Compte tenu des difficultés rencontrées pour mesurer l’informalité, la différence entre 2018 et 2021 ne suggère pas une tendance à la baisse. En effet, l’informalité a augmenté dans les zones rurales en raison de la pandémie de COVID-19. L’urbanisation ne semble pas avoir réduit l’informalité dans l’emploi – le développement de l’économie des petits boulots dans les zones urbaines pourrait même prolonger cette tendance. On estime qu’un peu moins de la moitié (environ 43 pour cent) de la main-d’œuvre vietnamienne occupera un emploi formel sous contrat d’ici 2040. Il serait difficile d’étendre les régimes d’assurance sociale financés par les cotisations obligatoires des employeurs et des employés au vaste secteur informel.
En 2006, le gouvernement a introduit un régime de cotisations volontaires pour tenter d’inclure une partie de la main-d’œuvre informelle. Pourtant, le taux d’adoption est faible. Le régime ne couvrait qu’environ 300 000 travailleurs en 2018. De meilleures incitations – peut-être sous la forme de cotisations de contrepartie financées par l’impôt – sont nécessaires pour un tel régime.
Néanmoins, certaines contributions des travailleurs à la protection de leur revenu de retraite sont essentielles à la viabilité financière d’un régime à long terme, à mesure que la population vietnamienne vieillit. Un régime contributif constituerait également une réserve de capitaux nationaux pour les investissements nationaux à long terme.
L’assistance sociale et l’assurance sociale nécessitent des engagements fiscaux nettement plus élevés à moyen terme et des réformes plus profondes du système de retraite à long terme. Compte tenu du chevauchement entre les politiques économiques et sociales et des niveaux relativement faibles de dépenses fiscales en matière de protection sociale au Vietnam par rapport à ses pairs régionaux, il y a de bonnes raisons pour un tel engagement.
Le Vietnam a récemment réduit le niveau de la taxe sur la valeur ajoutée (TVA) de 10 pour cent à 8 pour cent, sauf pour certains services. À moyen terme, le Vietnam peut inverser cette réduction et peut-être même augmenter le niveau de TVA à 11-12 pour cent, s’alignant ainsi sur l’Indonésie et les Philippines. Mais la marge de manœuvre pour augmenter l’impôt sur le revenu des personnes physiques est limitée. Le taux marginal d’impôt sur le revenu des personnes physiques au Vietnam, de 35 pour cent, est déjà élevé par rapport aux normes régionales, et la collecte de l’impôt sur le revenu des personnes physiques auprès des travailleurs du vaste secteur informel pourrait s’avérer difficile.

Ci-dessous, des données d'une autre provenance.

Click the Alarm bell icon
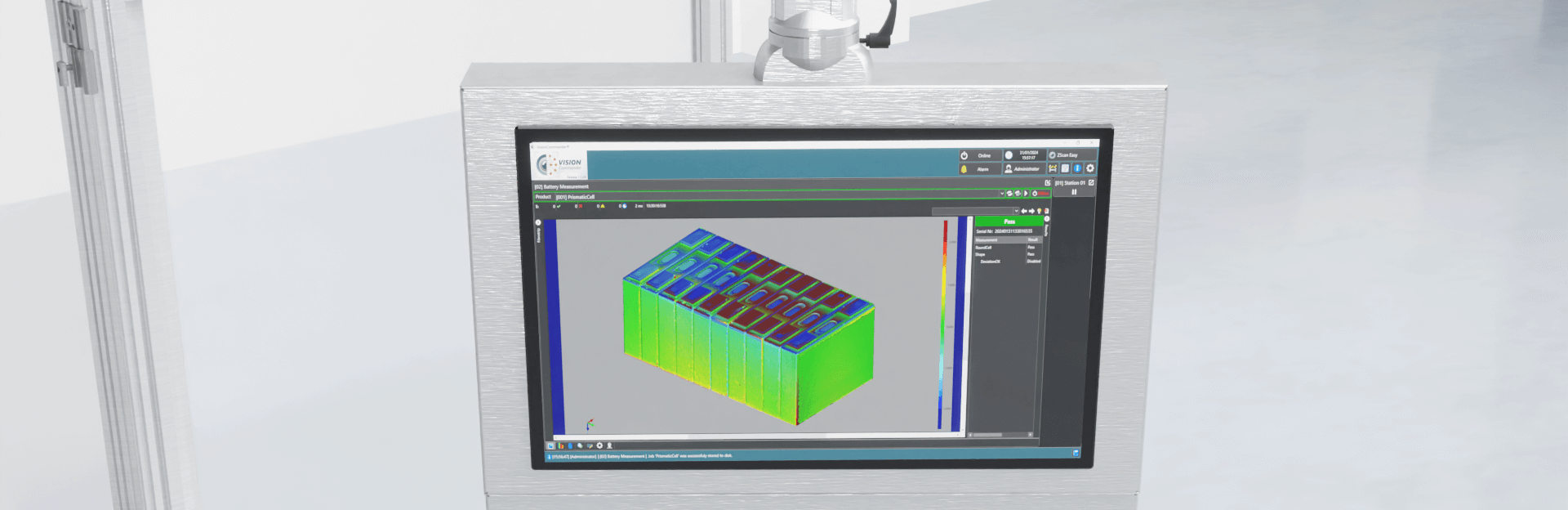Image resolution: width=1568 pixels, height=510 pixels. click(x=964, y=169)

Malgré un secteur informel important, le Vietnam dispose d’un niveau élevé d’accès au numérique par rapport à ses pairs de l’ASEAN. La connectivité étant importante dans la conception et la prestation des services sociaux, un niveau élevé d’accès numérique pourrait potentiellement rendre la couverture et la prestation des programmes de protection sociale beaucoup plus ciblées et efficaces.
Construire un programme de protection sociale qui évolue avec le développement économique d’un pays et améliore sa politique économique est un objectif à long terme. Le Vietnam a fait des débuts prometteurs, mais il reste encore beaucoup à faire.
Suiwah Leung est professeur agrégé honoraire à la Crawford School of Public Policy de l’Université nationale australienne.